* **What to do**
A verbatim copy of the records is required, with all pictures left out.

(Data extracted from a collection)

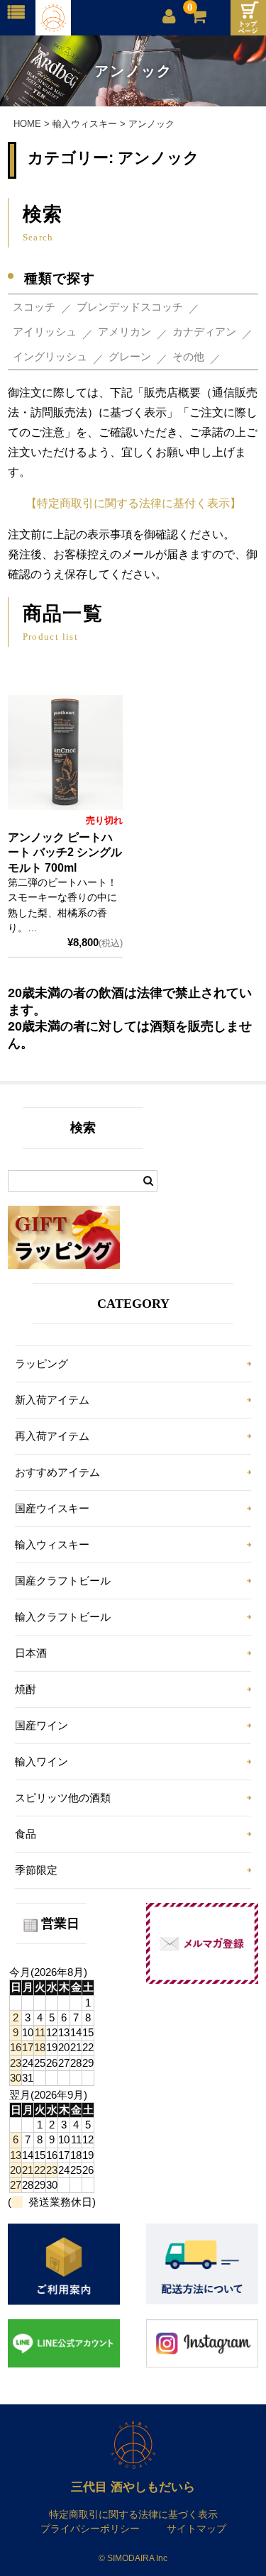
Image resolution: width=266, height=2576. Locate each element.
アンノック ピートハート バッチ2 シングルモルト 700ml (65, 852)
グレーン (130, 356)
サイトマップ (196, 2528)
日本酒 (31, 1653)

* **Answer for this exercise**
Image resolution: width=266, height=2576. Locate each element.
アンノック ピートハート バッチ2 シングルモルト 700ml (65, 852)
グレーン (130, 356)
サイトマップ (196, 2528)
日本酒 (31, 1653)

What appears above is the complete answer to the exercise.